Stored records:
------------------------------------
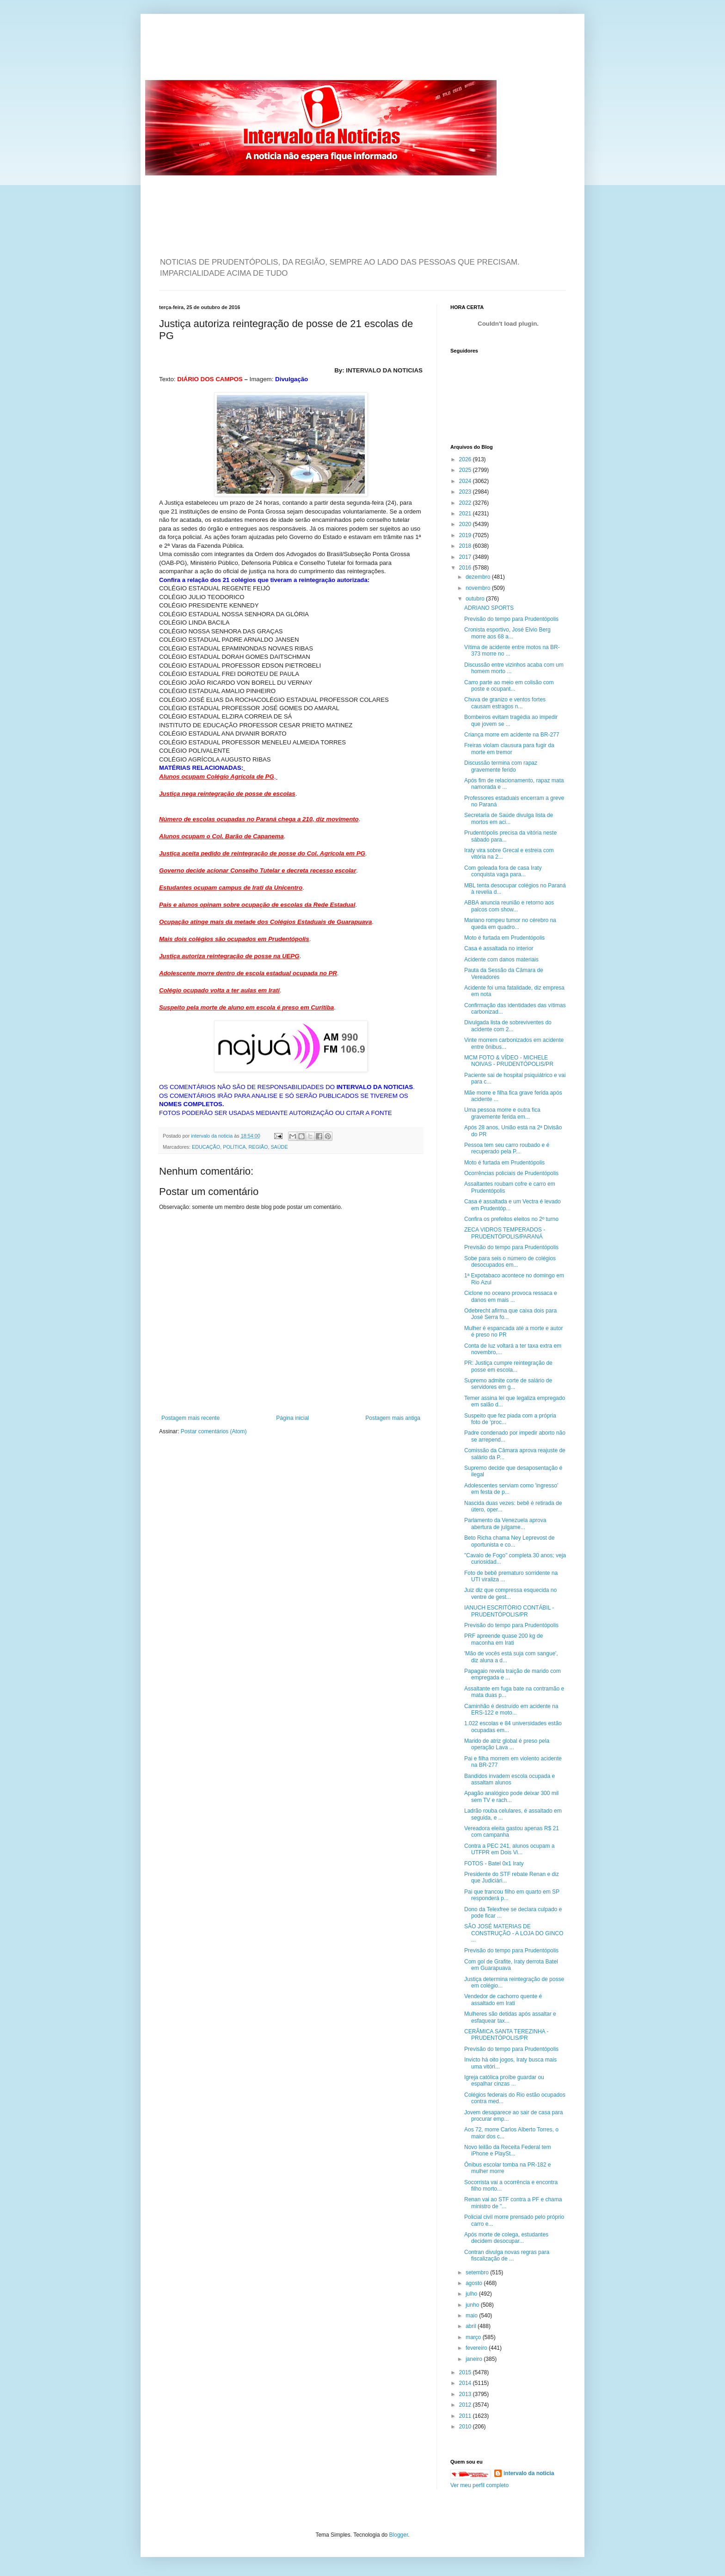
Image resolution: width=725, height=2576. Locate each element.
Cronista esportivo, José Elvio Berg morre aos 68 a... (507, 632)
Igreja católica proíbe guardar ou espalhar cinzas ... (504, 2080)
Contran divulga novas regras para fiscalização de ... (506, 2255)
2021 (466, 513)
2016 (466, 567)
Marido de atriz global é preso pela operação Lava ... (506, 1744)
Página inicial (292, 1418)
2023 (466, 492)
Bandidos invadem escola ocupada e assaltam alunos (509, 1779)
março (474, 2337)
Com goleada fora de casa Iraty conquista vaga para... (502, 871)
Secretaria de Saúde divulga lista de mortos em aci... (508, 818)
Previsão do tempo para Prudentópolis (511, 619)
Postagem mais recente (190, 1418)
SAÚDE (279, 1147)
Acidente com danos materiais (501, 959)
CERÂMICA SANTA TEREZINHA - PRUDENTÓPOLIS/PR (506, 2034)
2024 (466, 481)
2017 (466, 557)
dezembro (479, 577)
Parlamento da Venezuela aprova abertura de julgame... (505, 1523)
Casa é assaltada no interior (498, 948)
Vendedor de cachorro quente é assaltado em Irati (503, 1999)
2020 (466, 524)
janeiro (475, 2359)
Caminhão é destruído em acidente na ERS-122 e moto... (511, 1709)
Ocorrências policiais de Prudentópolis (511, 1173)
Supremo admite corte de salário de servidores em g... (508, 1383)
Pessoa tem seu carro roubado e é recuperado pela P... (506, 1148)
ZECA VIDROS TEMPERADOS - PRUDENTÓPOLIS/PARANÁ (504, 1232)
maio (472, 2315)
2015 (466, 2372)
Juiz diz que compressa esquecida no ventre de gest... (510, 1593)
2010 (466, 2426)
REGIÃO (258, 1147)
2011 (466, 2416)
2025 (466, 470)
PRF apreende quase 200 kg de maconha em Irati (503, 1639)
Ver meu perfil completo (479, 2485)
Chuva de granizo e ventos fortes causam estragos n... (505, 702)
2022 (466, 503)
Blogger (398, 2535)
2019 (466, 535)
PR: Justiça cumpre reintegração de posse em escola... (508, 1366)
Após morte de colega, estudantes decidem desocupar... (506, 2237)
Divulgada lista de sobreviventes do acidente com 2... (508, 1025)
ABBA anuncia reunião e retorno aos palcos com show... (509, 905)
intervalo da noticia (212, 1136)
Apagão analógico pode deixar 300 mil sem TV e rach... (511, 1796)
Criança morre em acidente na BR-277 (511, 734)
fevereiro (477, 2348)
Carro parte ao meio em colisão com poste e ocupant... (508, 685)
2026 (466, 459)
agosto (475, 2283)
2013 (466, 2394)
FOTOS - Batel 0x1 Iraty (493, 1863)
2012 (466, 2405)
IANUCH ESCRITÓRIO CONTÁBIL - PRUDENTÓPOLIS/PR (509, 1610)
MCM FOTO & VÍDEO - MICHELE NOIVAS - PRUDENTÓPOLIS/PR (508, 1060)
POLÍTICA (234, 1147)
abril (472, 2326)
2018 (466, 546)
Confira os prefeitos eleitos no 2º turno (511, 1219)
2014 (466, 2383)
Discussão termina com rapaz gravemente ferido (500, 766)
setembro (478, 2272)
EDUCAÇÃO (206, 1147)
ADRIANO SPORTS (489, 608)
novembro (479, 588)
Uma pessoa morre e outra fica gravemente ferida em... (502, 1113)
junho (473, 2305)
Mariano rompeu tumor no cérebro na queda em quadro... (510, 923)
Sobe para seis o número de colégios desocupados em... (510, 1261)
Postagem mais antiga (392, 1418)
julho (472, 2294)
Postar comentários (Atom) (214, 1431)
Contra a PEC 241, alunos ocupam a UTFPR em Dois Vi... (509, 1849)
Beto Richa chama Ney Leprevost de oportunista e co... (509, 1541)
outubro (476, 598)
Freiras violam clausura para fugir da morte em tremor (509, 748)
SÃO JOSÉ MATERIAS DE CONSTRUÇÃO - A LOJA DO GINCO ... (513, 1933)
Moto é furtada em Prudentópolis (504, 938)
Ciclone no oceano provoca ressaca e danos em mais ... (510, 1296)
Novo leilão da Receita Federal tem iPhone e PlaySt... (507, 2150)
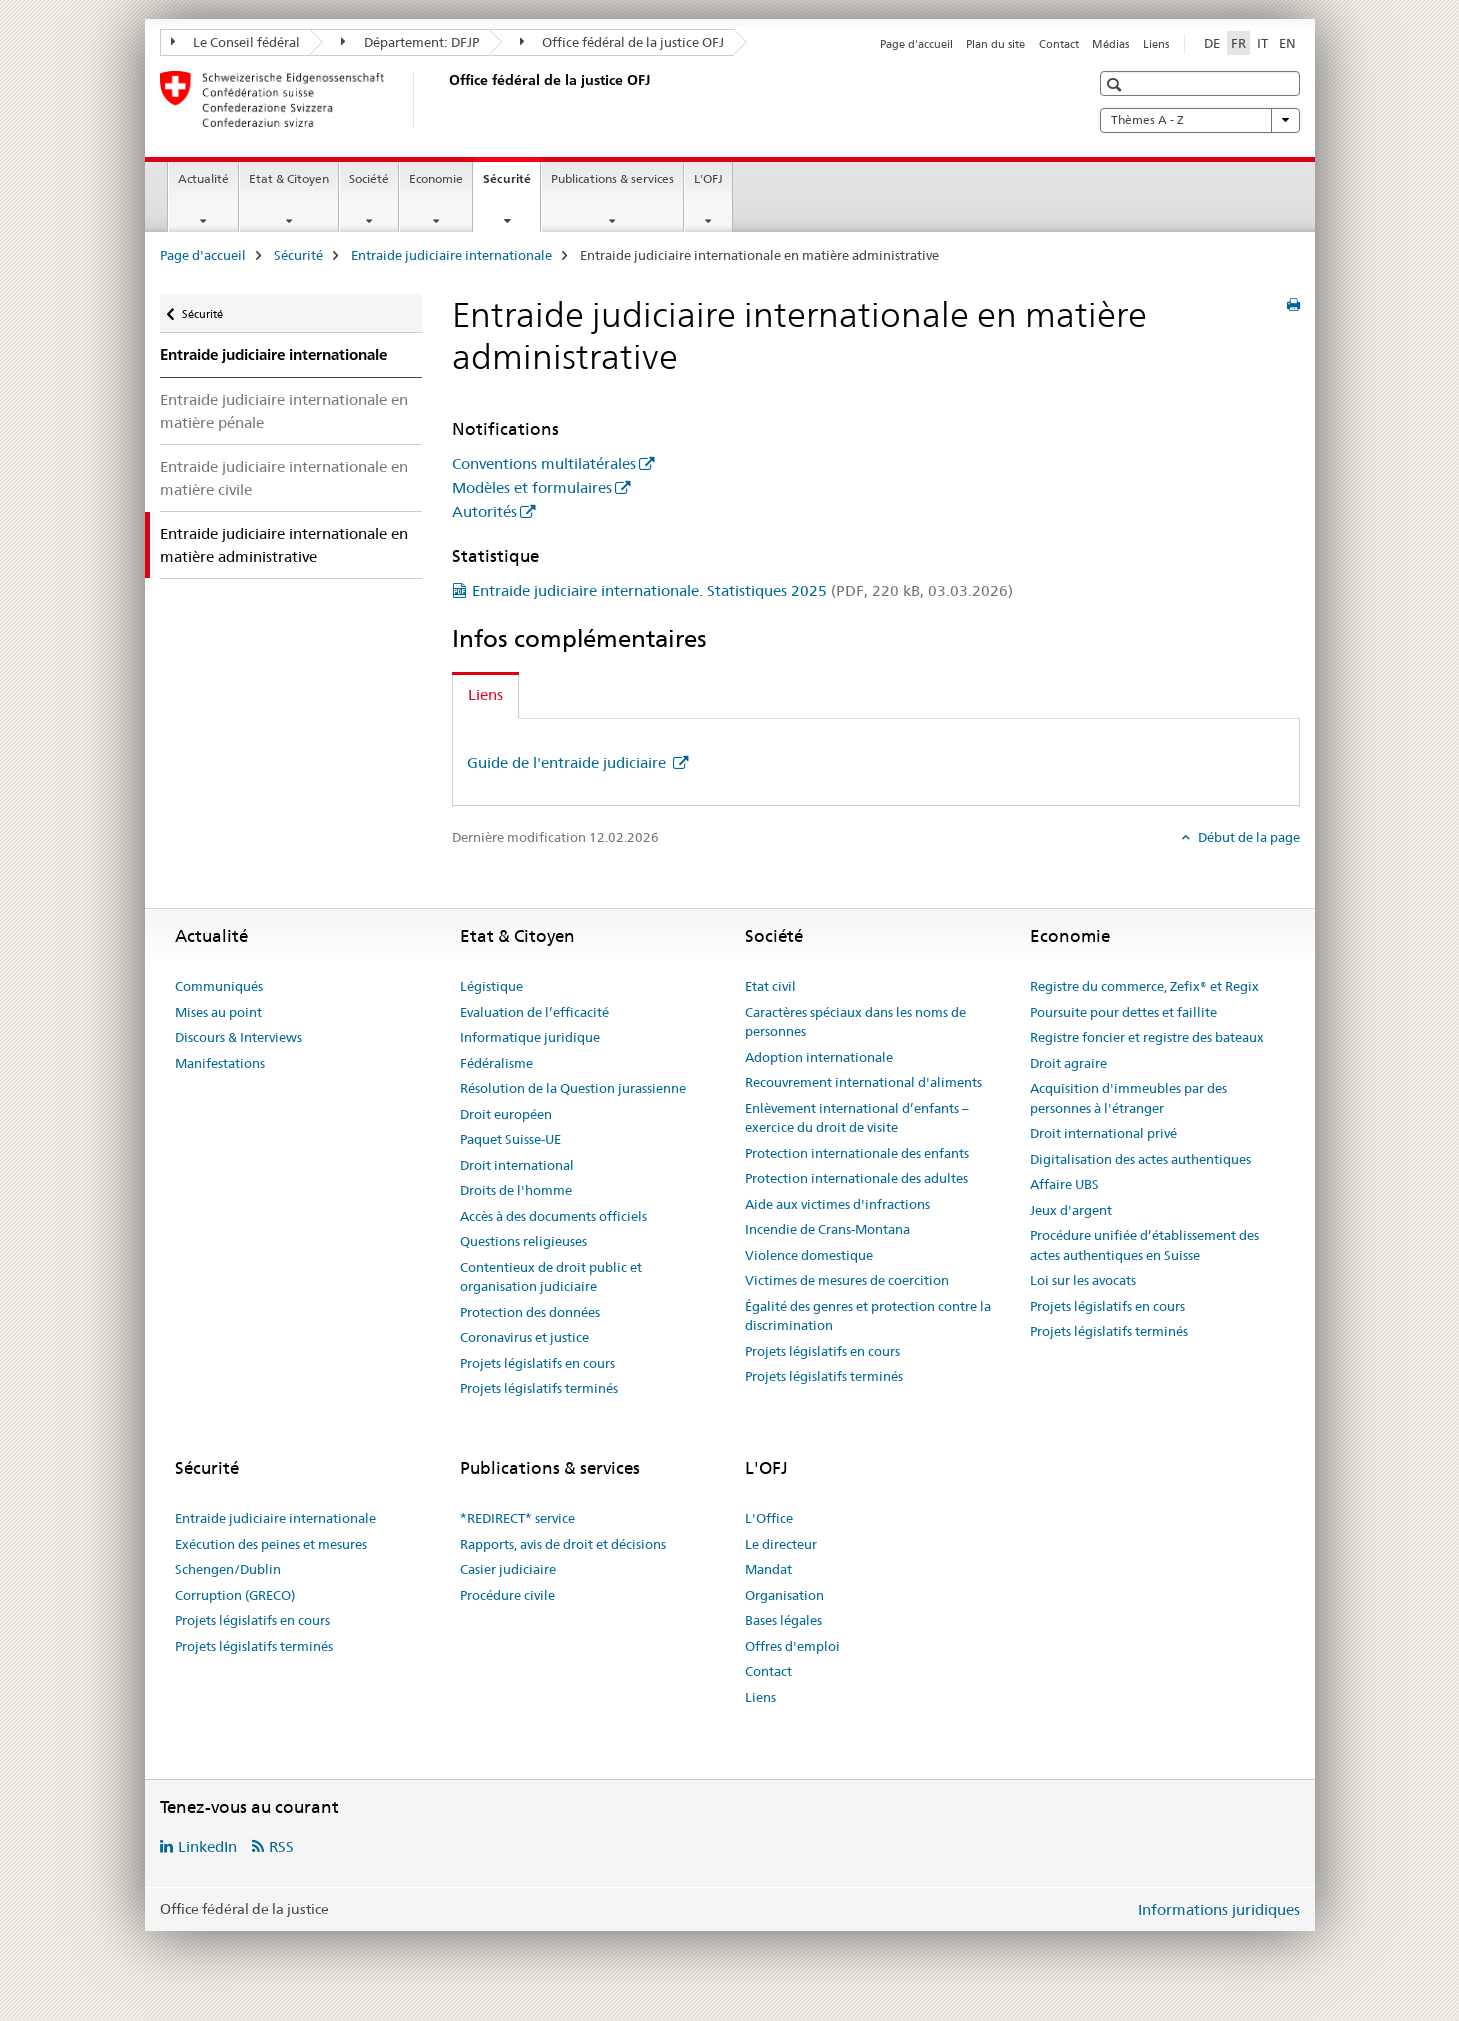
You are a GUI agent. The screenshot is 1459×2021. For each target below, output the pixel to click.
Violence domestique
------------------------------------
*Goal of the exercise*:
In the data above, start at the line that has "IANUCH ESCRITÓRIO CONTÁBIL", stop after the line that has "Novo leilão da", and print every line in between exactly as it stands.

*Response area*:
IANUCH ESCRITÓRIO CONTÁBIL - PRUDENTÓPOLIS/PR (509, 1610)
MCM FOTO & VÍDEO - MICHELE NOIVAS - PRUDENTÓPOLIS/PR (508, 1060)
POLÍTICA (234, 1147)
abril (472, 2326)
2018 (466, 546)
Confira os prefeitos eleitos no 2º turno (511, 1219)
2014 (466, 2383)
Discussão termina com rapaz gravemente ferido (500, 766)
setembro (478, 2272)
EDUCAÇÃO (206, 1147)
ADRIANO SPORTS (489, 608)
novembro (479, 588)
Uma pessoa morre e outra fica gravemente ferida em... (502, 1113)
junho (473, 2305)
Mariano rompeu tumor no cérebro na queda em quadro... (510, 923)
Sobe para seis o número de colégios desocupados em... (510, 1261)
Postagem mais antiga (392, 1418)
julho (472, 2294)
Postar comentários (Atom) (214, 1431)
Contra a PEC 241, alunos ocupam a UTFPR em Dois Vi... (509, 1849)
Beto Richa chama Ney Leprevost de oportunista e co... (509, 1541)
outubro (476, 598)
Freiras violam clausura para fugir da morte em tremor (509, 748)
SÃO JOSÉ MATERIAS DE CONSTRUÇÃO - A LOJA DO GINCO ... (513, 1933)
Moto é furtada em Prudentópolis (504, 938)
Ciclone no oceano provoca ressaca e danos em mais ... (510, 1296)
Novo leilão da Receita Federal tem iPhone e PlaySt... (507, 2150)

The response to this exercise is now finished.